= Given data =
'''

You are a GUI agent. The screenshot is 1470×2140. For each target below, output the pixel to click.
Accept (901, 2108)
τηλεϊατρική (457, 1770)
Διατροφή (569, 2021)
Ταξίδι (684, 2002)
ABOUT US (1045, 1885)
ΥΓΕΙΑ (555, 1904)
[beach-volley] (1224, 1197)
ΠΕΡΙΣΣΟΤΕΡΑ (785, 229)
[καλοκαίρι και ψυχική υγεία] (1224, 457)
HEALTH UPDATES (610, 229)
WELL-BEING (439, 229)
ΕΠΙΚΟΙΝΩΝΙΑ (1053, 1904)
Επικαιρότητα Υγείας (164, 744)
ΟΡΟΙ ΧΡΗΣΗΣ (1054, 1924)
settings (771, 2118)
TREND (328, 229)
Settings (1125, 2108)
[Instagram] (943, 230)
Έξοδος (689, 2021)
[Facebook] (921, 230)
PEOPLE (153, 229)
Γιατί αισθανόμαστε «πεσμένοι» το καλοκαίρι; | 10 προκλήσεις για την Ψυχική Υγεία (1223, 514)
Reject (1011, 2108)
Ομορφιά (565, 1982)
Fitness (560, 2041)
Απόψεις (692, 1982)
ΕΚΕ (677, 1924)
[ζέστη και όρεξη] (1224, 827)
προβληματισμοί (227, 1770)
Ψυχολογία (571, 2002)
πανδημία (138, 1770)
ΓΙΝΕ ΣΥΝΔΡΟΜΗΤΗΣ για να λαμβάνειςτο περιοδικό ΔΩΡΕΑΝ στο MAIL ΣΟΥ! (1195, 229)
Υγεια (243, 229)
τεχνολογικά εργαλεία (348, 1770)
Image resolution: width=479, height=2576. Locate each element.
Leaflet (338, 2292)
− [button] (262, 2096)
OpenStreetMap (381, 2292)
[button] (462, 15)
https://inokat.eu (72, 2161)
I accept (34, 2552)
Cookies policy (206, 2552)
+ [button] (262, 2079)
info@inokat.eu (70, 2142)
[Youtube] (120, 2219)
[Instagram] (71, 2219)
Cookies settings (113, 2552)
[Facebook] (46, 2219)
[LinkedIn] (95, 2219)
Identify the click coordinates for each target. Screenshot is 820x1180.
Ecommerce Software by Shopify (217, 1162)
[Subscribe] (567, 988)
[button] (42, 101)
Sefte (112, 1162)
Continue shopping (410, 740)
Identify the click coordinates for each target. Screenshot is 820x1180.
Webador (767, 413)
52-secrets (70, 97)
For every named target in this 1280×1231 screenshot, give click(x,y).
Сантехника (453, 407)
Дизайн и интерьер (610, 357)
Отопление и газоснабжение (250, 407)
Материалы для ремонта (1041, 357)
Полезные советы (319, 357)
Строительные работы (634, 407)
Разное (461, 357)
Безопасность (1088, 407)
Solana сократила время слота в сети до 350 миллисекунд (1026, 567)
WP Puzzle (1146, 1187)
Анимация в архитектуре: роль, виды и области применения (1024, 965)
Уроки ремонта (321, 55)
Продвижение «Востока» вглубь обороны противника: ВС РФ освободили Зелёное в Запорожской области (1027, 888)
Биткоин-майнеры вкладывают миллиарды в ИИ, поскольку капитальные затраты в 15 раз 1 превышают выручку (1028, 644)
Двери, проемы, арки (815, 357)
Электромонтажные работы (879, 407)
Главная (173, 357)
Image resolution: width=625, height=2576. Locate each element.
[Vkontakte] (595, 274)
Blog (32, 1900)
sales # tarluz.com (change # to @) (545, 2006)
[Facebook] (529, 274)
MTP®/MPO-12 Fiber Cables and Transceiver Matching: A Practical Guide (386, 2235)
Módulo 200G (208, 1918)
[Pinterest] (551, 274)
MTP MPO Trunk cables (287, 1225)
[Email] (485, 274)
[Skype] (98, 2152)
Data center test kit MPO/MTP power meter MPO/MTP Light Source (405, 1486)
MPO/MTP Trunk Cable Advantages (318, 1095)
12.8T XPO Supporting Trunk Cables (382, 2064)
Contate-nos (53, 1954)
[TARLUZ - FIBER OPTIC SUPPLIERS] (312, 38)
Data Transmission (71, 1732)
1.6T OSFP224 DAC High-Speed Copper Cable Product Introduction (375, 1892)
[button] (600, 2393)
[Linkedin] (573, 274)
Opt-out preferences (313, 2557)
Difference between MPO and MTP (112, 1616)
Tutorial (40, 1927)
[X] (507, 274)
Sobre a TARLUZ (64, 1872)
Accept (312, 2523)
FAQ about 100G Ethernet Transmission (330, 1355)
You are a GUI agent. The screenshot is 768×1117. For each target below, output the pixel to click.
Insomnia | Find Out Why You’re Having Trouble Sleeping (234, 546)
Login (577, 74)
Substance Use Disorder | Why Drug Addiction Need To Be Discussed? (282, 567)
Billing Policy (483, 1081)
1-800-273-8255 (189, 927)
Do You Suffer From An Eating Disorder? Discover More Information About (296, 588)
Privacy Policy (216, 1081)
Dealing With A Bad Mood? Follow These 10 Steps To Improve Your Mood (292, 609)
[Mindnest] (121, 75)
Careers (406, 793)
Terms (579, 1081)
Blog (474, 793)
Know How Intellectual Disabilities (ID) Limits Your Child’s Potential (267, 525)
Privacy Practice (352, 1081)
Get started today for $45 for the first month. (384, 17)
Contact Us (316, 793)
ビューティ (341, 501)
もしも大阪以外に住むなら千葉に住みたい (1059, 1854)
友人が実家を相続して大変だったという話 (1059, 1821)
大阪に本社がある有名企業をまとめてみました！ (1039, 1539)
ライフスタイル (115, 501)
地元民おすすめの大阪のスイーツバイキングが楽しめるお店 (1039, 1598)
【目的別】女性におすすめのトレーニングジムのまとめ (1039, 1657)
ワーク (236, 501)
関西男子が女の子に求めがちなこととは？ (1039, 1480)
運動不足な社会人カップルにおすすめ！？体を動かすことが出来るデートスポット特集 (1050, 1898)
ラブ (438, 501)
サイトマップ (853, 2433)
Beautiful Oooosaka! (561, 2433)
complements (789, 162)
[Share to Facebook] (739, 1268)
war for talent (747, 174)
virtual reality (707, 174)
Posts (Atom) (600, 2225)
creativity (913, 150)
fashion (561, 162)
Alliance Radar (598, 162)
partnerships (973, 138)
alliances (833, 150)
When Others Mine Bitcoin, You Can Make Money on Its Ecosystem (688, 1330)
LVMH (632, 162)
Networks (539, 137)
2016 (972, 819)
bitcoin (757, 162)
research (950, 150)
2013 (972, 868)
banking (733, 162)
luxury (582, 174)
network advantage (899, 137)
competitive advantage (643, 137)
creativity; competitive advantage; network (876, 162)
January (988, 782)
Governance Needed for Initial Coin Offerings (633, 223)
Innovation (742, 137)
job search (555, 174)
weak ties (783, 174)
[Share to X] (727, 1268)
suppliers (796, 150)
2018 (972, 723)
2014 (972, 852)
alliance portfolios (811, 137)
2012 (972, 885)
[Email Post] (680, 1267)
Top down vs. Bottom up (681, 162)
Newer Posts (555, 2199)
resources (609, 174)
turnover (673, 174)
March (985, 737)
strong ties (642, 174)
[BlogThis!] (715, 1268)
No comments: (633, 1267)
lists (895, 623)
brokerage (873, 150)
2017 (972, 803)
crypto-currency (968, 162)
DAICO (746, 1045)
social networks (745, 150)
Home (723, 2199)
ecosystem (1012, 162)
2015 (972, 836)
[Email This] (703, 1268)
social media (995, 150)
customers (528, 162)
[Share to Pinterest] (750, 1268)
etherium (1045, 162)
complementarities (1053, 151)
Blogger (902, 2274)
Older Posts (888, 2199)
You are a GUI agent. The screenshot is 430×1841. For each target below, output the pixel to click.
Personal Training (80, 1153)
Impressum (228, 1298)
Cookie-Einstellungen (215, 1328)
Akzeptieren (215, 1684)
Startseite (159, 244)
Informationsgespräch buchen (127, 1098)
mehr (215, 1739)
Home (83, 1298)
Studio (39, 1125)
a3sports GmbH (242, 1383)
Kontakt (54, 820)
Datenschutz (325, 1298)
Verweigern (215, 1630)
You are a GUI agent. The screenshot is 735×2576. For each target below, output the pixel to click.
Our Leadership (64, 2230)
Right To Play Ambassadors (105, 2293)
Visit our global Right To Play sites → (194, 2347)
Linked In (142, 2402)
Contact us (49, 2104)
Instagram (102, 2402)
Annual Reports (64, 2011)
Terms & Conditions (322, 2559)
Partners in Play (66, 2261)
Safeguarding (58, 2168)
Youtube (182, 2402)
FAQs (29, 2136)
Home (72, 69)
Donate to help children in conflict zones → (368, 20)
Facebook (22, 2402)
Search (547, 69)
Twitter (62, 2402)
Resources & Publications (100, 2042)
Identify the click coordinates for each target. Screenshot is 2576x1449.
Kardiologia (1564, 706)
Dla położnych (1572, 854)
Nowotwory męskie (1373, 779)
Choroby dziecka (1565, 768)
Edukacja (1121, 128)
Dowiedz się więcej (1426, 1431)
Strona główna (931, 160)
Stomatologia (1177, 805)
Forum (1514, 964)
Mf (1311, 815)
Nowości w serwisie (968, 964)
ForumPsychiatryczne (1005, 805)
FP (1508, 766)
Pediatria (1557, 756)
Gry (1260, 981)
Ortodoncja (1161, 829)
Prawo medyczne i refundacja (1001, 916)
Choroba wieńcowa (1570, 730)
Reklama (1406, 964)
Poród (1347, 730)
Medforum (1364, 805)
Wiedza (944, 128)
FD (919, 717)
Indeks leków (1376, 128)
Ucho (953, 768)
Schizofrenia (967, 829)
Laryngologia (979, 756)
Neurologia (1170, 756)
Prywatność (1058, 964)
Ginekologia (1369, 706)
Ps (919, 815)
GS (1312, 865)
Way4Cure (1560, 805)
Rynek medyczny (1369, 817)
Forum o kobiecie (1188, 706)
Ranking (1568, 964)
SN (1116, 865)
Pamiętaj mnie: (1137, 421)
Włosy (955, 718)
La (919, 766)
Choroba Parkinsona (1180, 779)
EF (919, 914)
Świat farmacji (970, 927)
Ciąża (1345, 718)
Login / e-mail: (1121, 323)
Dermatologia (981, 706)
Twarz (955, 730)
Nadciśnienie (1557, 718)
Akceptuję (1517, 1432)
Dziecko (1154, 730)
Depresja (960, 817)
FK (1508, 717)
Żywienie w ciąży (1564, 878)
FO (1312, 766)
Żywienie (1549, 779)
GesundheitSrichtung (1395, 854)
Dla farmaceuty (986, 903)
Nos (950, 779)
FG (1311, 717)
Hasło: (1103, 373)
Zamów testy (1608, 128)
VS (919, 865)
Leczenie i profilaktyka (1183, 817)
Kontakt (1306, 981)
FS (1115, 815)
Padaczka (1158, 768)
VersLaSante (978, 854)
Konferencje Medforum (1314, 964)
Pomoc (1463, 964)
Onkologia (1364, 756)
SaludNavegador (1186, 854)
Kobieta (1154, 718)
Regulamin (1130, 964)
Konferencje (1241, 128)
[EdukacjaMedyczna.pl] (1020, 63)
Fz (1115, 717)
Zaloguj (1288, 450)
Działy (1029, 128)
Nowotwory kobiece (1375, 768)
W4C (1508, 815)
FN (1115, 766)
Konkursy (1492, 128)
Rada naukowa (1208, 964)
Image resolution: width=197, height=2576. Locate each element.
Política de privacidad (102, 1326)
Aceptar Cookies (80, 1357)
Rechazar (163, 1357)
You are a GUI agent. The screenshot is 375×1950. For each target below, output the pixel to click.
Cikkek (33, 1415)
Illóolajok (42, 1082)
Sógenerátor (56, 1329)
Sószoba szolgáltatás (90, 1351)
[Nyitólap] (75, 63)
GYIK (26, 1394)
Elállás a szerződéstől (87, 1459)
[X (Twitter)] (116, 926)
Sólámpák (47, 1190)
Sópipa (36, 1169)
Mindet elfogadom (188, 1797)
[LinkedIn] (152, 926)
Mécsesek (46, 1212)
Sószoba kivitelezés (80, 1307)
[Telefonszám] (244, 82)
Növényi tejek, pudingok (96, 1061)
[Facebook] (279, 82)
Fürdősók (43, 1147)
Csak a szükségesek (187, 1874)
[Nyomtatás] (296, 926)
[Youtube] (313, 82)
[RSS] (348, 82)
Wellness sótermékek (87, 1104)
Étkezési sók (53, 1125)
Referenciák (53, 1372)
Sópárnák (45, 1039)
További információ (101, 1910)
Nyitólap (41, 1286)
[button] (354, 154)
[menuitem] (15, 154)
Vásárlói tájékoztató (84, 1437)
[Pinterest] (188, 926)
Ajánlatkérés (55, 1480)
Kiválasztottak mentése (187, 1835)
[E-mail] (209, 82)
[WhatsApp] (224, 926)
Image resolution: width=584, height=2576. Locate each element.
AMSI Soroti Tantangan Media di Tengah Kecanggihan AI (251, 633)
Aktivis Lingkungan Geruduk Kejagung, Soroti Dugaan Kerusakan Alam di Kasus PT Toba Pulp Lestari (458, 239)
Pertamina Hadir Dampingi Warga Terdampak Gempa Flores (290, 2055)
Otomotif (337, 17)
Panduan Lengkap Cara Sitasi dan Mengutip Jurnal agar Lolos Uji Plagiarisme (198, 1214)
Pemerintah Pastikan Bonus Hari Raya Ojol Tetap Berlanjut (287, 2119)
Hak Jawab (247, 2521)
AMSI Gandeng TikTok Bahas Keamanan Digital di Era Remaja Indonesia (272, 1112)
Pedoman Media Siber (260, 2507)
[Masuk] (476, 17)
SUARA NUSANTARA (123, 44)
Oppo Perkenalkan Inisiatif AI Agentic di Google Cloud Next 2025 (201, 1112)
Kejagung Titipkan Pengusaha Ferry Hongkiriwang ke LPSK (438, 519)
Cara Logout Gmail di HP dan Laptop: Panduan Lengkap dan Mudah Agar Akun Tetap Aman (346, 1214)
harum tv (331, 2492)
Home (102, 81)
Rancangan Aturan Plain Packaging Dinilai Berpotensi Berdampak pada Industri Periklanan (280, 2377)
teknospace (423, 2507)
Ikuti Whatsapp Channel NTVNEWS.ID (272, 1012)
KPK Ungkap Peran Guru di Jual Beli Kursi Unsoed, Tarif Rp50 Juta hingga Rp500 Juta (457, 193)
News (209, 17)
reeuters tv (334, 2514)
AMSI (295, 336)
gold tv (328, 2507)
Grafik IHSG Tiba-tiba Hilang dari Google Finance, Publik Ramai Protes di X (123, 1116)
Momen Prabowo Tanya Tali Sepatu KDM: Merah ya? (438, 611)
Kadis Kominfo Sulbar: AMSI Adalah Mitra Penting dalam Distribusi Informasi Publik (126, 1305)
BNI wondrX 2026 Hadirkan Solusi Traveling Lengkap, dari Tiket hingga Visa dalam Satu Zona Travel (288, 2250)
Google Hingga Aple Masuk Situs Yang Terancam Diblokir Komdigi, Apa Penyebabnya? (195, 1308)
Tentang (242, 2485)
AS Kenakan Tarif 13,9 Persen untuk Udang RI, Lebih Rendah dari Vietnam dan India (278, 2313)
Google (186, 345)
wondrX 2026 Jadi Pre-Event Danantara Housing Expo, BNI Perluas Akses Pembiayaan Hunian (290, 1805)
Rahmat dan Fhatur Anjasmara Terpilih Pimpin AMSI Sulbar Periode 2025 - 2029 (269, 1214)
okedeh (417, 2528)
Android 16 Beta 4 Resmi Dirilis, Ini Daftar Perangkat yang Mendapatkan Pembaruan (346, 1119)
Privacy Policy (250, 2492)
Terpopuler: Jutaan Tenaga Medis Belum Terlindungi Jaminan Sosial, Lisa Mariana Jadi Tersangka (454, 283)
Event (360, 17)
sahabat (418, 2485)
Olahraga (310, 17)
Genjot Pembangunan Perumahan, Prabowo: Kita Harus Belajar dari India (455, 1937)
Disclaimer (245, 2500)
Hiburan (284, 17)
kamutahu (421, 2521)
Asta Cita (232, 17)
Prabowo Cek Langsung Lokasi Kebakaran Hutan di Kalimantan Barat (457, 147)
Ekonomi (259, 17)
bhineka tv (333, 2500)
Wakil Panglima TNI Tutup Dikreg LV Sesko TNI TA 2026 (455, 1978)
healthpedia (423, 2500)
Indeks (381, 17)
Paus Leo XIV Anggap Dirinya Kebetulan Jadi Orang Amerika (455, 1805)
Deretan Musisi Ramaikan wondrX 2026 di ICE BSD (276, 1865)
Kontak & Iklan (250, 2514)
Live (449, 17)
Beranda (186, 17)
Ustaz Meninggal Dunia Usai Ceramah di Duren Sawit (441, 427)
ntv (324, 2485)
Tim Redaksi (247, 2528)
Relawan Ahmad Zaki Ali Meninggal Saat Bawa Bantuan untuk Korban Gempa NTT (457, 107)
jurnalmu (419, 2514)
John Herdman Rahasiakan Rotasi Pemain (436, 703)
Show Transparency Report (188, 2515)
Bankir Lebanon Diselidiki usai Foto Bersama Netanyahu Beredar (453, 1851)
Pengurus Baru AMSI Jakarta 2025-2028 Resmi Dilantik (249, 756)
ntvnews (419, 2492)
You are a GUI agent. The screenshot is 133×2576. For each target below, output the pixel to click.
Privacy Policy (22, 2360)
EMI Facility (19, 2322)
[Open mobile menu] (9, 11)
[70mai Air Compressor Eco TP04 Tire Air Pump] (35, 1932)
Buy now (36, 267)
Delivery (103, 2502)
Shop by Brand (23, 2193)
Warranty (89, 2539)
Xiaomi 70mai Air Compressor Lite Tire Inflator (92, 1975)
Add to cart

'''

= Task description =
Your response should be the lines above from the first to the one containing "Continue shopping (410, 740)", inclusive, each given exactly.

= Your response =
You are a GUI agent. The screenshot is 1470×2140. For each target below, output the pixel to click.
Accept (901, 2108)
τηλεϊατρική (457, 1770)
Διατροφή (569, 2021)
Ταξίδι (684, 2002)
ABOUT US (1045, 1885)
ΥΓΕΙΑ (555, 1904)
[beach-volley] (1224, 1197)
ΠΕΡΙΣΣΟΤΕΡΑ (785, 229)
[καλοκαίρι και ψυχική υγεία] (1224, 457)
HEALTH UPDATES (610, 229)
WELL-BEING (439, 229)
ΕΠΙΚΟΙΝΩΝΙΑ (1053, 1904)
Επικαιρότητα Υγείας (164, 744)
ΟΡΟΙ ΧΡΗΣΗΣ (1054, 1924)
settings (771, 2118)
TREND (328, 229)
Settings (1125, 2108)
[Instagram] (943, 230)
Έξοδος (689, 2021)
[Facebook] (921, 230)
PEOPLE (153, 229)
Γιατί αισθανόμαστε «πεσμένοι» το καλοκαίρι; | 10 προκλήσεις για την Ψυχική Υγεία (1223, 514)
Reject (1011, 2108)
Ομορφιά (565, 1982)
Fitness (560, 2041)
Απόψεις (692, 1982)
ΕΚΕ (677, 1924)
[ζέστη και όρεξη] (1224, 827)
προβληματισμοί (227, 1770)
Ψυχολογία (571, 2002)
πανδημία (138, 1770)
ΓΙΝΕ ΣΥΝΔΡΟΜΗΤΗΣ για να λαμβάνειςτο περιοδικό ΔΩΡΕΑΝ στο MAIL ΣΟΥ! (1195, 229)
Υγεια (243, 229)
τεχνολογικά εργαλεία (348, 1770)
Image resolution: width=479, height=2576. Locate each element.
Leaflet (338, 2292)
− [button] (262, 2096)
OpenStreetMap (381, 2292)
[button] (462, 15)
https://inokat.eu (72, 2161)
I accept (34, 2552)
Cookies policy (206, 2552)
+ [button] (262, 2079)
info@inokat.eu (70, 2142)
[Youtube] (120, 2219)
[Instagram] (71, 2219)
Cookies settings (113, 2552)
[Facebook] (46, 2219)
[LinkedIn] (95, 2219)
Identify the click coordinates for each target. Screenshot is 820x1180.
Ecommerce Software by Shopify (217, 1162)
[Subscribe] (567, 988)
[button] (42, 101)
Sefte (112, 1162)
Continue shopping (410, 740)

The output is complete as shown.